I had planned to talk with Nani, Di, and Akash about what they wanted to do next, but Nani and Di both said they'd talk about it after Holi, to which Akash agreed obediently. When I tried to object, Nani said, "I talked with Garima; she also said that we'd talk about this the day after Holi. Okay?" When I didn't answer, with a sigh, she added, "Now get ready for the Dahan and be on the front porch by 6:00."
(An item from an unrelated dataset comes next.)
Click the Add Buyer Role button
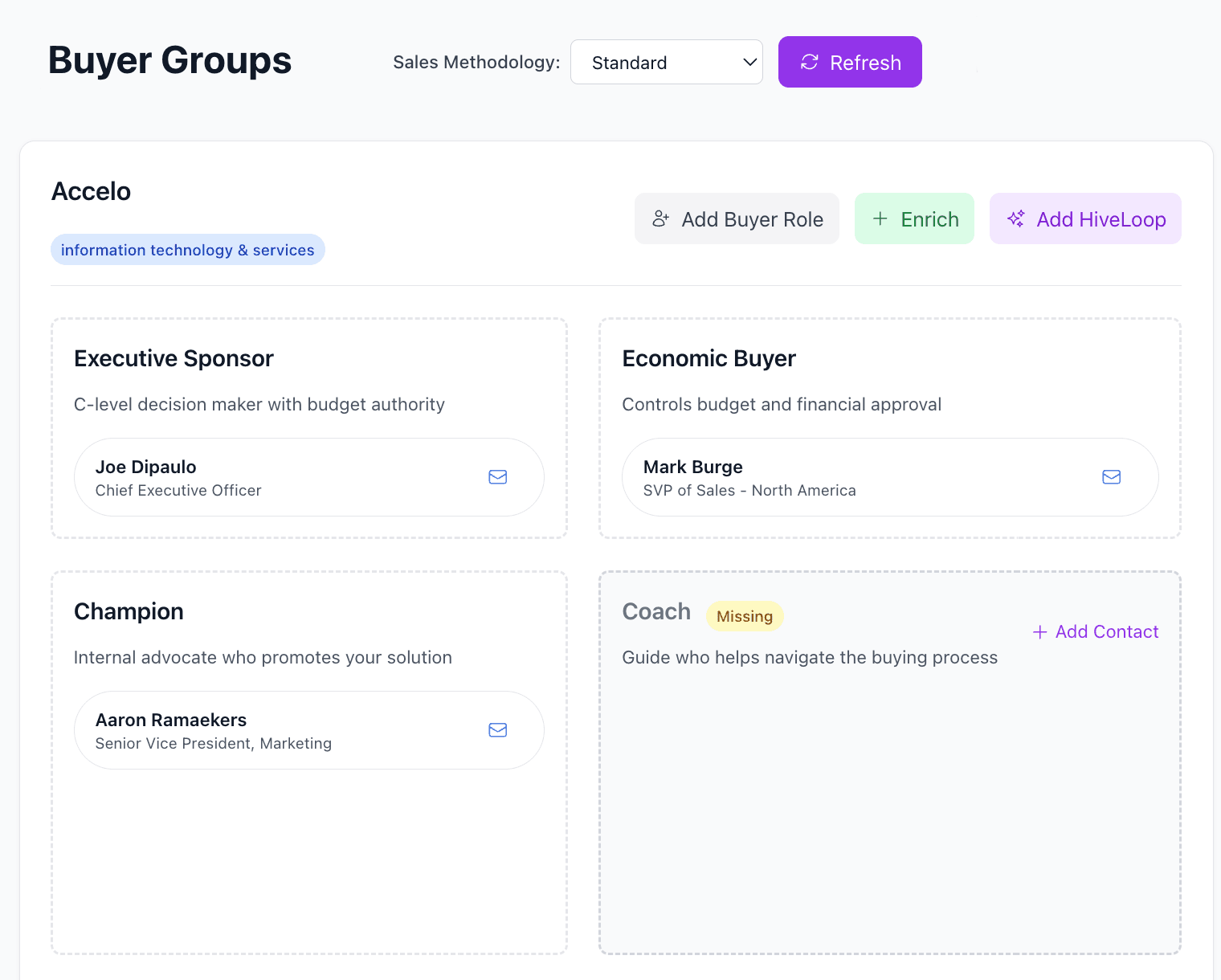This screenshot has width=1221, height=980. (736, 218)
"Nani, you know, I don't..."

"You are coming. And I don't want any more unnecessary discussions on something like this. We are guests here. So, be on your best behavior. Even if you had to pretend." She then looked over her shoulders, where Mami stood, hiding behind the pillar. What is she doing? "All of you." And she went back to the kitchen.

I make one mistake, and she takes away all my rights to even decide for myself. Fan-tastic.

It was exactly 6 in the evening when I stood with my hand in my pockets and leaning by my shoulders against one of the wooden pillars of the open hallway in the front of the house and stared at the porch where Manoj was adding finishing touches to the wood ready for the bonfire, with Bua Ji instructing him, and my whole family except Di sat on chairs on the right, near the three-step stair that leads down on the porch for the house.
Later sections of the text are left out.